La gira autonómica que ha diseñado la Casa Real para demostrar lo
implicado que está el jefe del Estado en la reconstrucción nacional y lo
ajeno que es a los chanchullos comisionistas de su emérito padre hace
hoy una breve escala en el Polígono Sur de Sevilla, el barrio más
marginal del país, paraíso de la pobreza extrema, del desempleo, del
tráfico de drogas y del analfabetismo.
Posiblemente, Felipe VI quiere
comprobar de primera mano si la leche y el aceite de oliva virgen extra
que pidió comprar a la nobleza para que a los desfavorecidos no les
faltara de nada llegó a su destino. El Rey está con el pueblo. Que a
nadie le quepa duda.
A cuenta de la visita, los de Adelante Sevilla le han pedido
que se quede allí a vivir unos meses en vista de que su mero anuncio ha
tenido efectos milagrosos.
Brigadas de limpieza se han afanado en
barrer y adecentar las calles, se ha dado una mano de pintura al centro
cívico que iba a visitar para tapar sus desconchones y, al parecer, los
vales de ayuda a las familias sin recursos han vuelto a circular echando
órdagos a la penuria.
A falta de la campechanía de su antecesor, llega
el Rey con panes bajo uno de sus brazos, que siempre le ha de quedar
otro libre para agitarlo y saludar a los agradecidos súbditos de las
Tres Mil Viviendas.
La petición se ha visto como un ironía, como una demagogia propia de
rojos con muy mala follá, cuando en realidad es el mejor consejo que se
le puede dar a la monarquía en estos momentos de desprestigio y zozobra.
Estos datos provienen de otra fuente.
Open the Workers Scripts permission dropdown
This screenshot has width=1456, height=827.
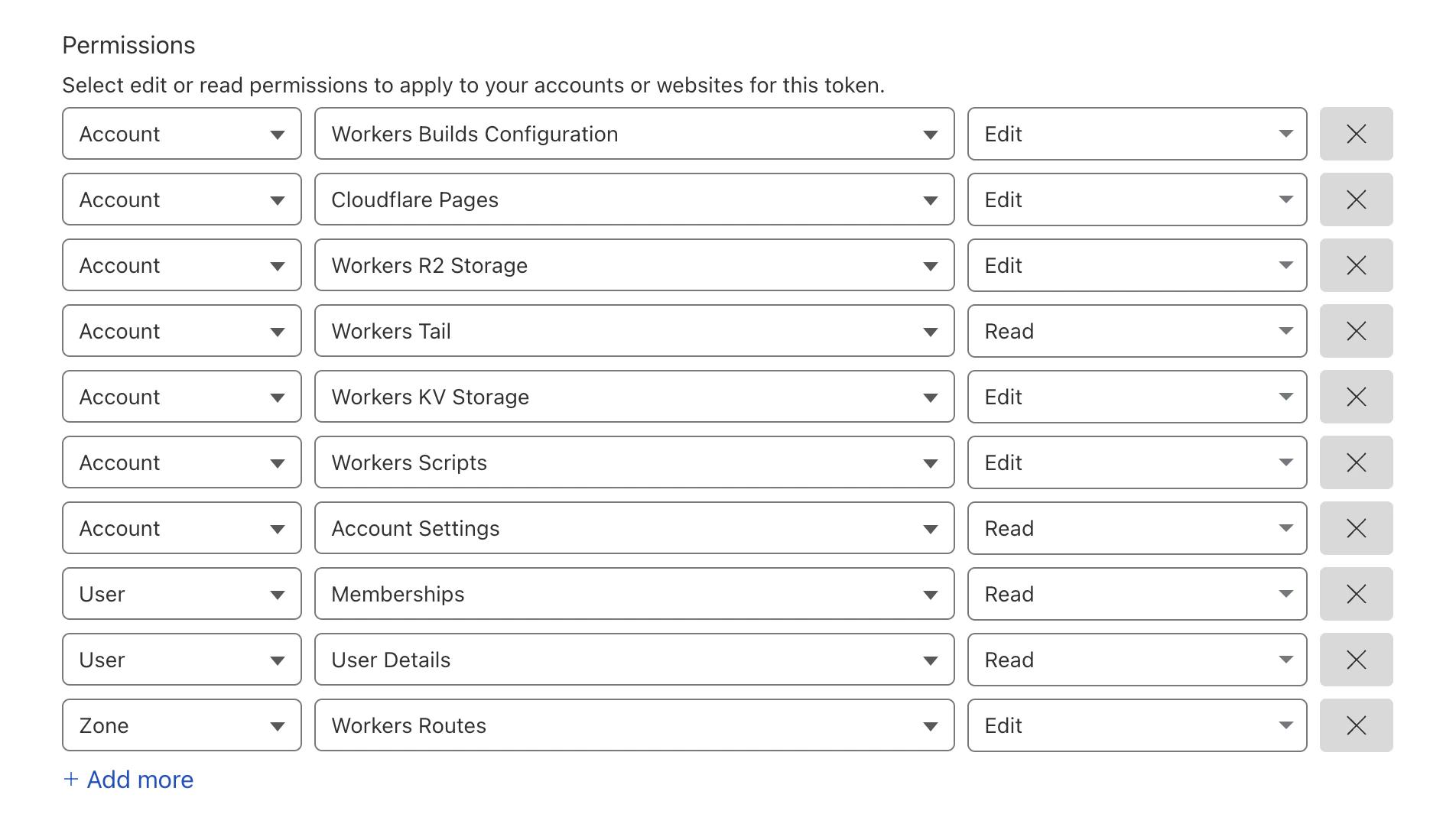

Deje Su Enormidad el palacio y pise la puta calle, que es donde la
gente libra su combate diario con la vida. Experimente las angustias de
los tipos normales que no pueden renunciar a ninguna herencia porque
nada tienen que heredar.
Sepa lo que es vivir en lugares donde las
generaciones se pierden una tras otra, donde las drogas son las primeras
golosinas de los niños y donde las crisis nunca llegan de repente
porque ya pusieron tiendas.
Hágase presente en estos camaranchones de
las grandes ciudades en el que las personas son los desperdicios, los
desechos que ni siquiera merecen la atención de la Policía en sus rondas
diarias.
Lugares como estos sí que merecen discursos solemnes como aquel del 3
de octubre. Allí, que no hay ley porque nadie se atreve a imponerla, sí
que es pertinente proclamar que es responsabilidad de los legítimos
poderes del Estado asegurar el orden constitucional y la vigencia del
Estado de Derecho.
Allí sí que hay una fractura territorial, y otra
económica y moral. Allí sí que es necesario la estabilidad, el
entendimiento y la concordia. Allí, y en los Pajaritos, y en el
Príncipe, y en la Cañada Real, y en el Cerro de los Palos es donde se
defiende la unidad de España.
Como veinte años no es nada y 17 es aún menos, nuestro borbónico
timonel debería recordar que ya estuvo en el Polígono Sur en una de esas
ocasionales duchas frías con las que la monarquía se da sus baños de
realidad.
Si hace el ejercicio comprobará que nada ha cambiado, que todo
sigue exactamente como lo dejó, que es una puñetera vergüenza que las
administraciones se hayan encogido de hombros tras sus reiterados
fracasos y que tengan que ser algunas asociaciones, hermandades y
parroquias las que intenten rescatar de la marginalidad a sus miles de
habitantes.
Los reyes han de tener memoria y no cuentas numeradas en
Suiza.
Sí, sería bueno que el jefe del Estado, si no seis meses, pasara al
menos unas cortas vacaciones en la miseria de los demás para saber lo
que vale un peine y una papelina, para entender que la vida no es fácil
y, para muchos, es la sempiterna historia de una escalera donde el
tiempo, que es un cabrón con pintas, se ha detenido sin remedio.
No lo
hará porque luego tenía prevista una visita al Real Alcázar, el primer
palacio que tenía a mano, sin tener que disimular que las friegas de
hidrogel con las que pasará página no son resultado del asco sino del
cumplimiento estricto de la recomendaciones sanitarias.